DISTURBI ALIMENTARI

Laura, una bella ragazza di 21 anni, dice: “Da due anni quando mi guardo allo specchio o quando faccio caso al mio corpo, mi sento sgradevole; è difficile da spiegare, ma è come se mi facessi schifo, disgusto. Guardo le mie cosce o la mia pancia e mi sembra di vedere tanta ciccia o cellulite. Solo quando riesco a mangiare poco, mi sembra di essere a posto e non volgare, e quindi spesso mi metto a fare lunghi digiuni o diete ferree. Il problema è che poi o perché sono soddisfatta di me e mi voglio premiare o perché mi sento depressa e non ne posso più della dieta, mi concedo di interrompere la dieta.

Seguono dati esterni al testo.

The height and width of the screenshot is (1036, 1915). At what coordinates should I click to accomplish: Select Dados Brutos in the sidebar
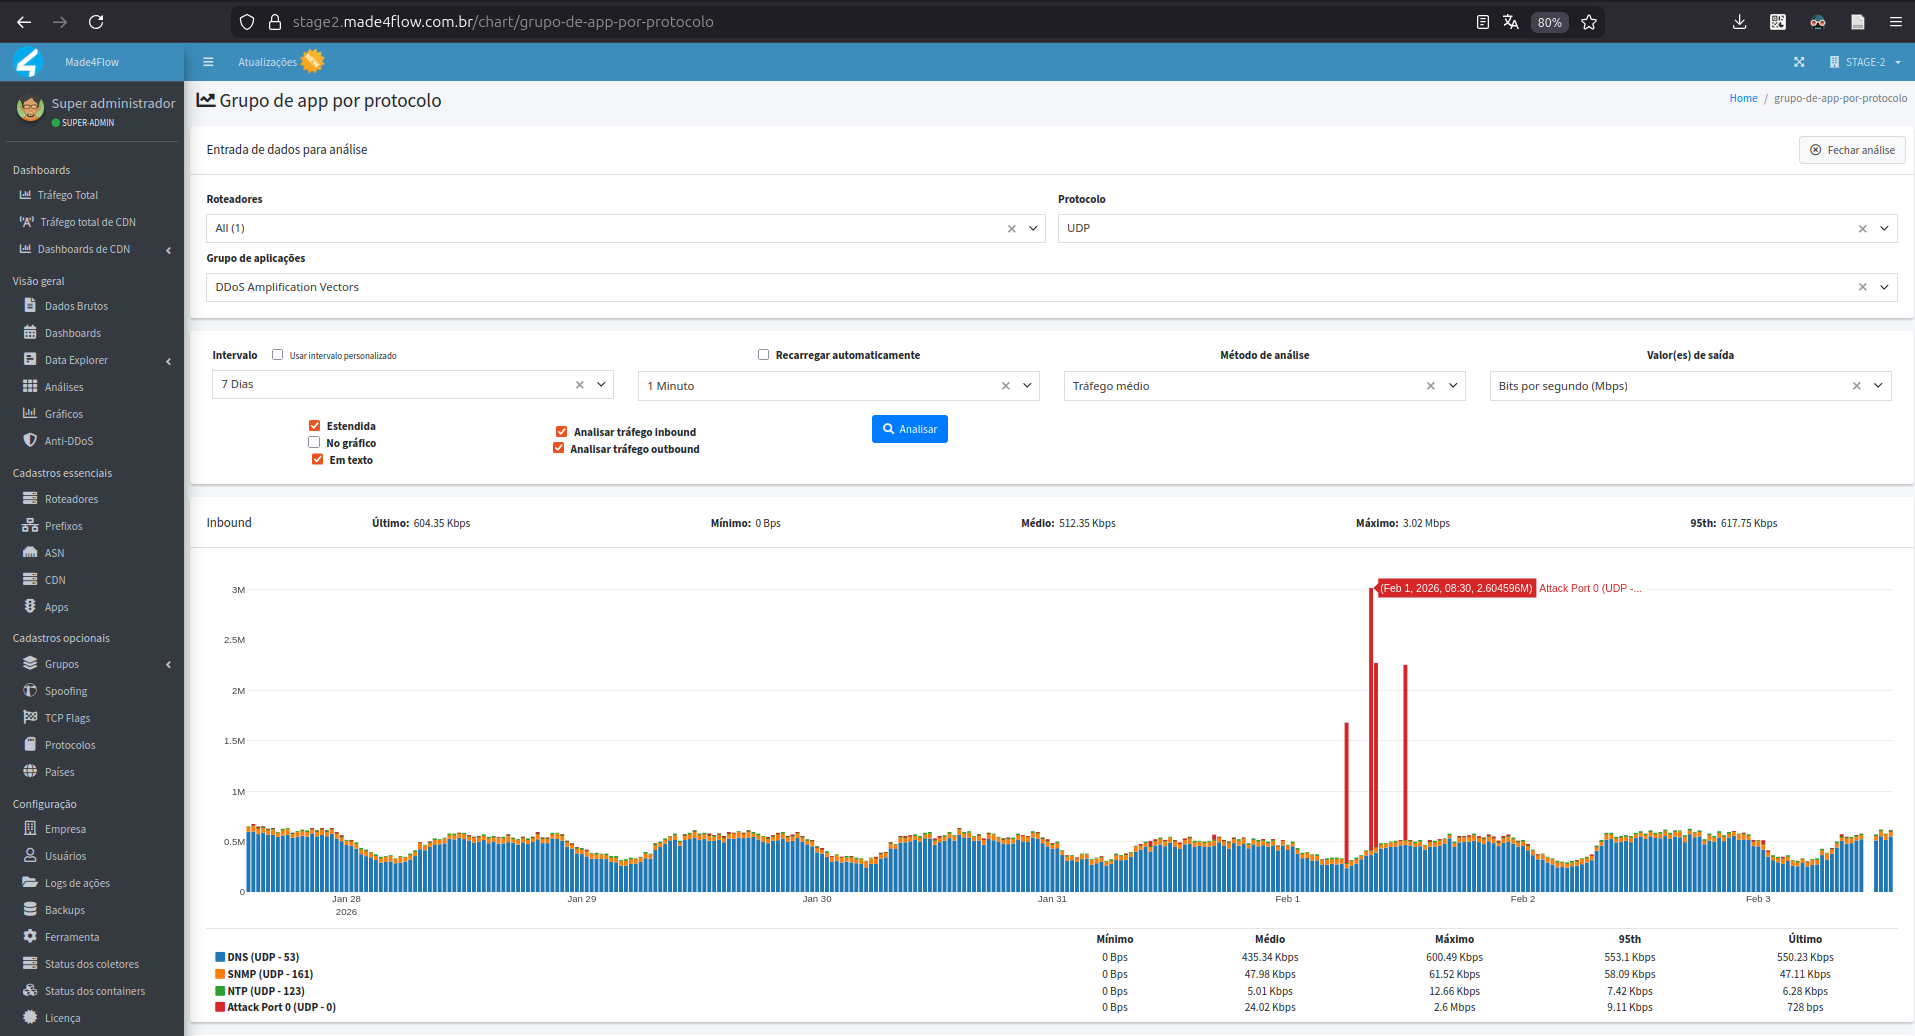pyautogui.click(x=75, y=305)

A quel punto in un attimo mi risento uno schifo e mi ritrovo ad abbuffarmi di schifezze e ricomincio con abbuffate e vomito. Più mangio e più mi viene voglia di provocarmi il vomito; però poi più vomito e più mi sento uno schifo e ho voglia di mangiare. Mi sembra di non riuscire a pensare ad altro che al cibo: o perché non mangio, o perché mangio, o perché devo eliminare quello che ho mangiato”.

Quello descritto da Laura è un esempio dell’esperienza delle pazienti bulimiche e del circolo vizioso che si viene a creare tra abbuffate e condotte tese a controllare il peso.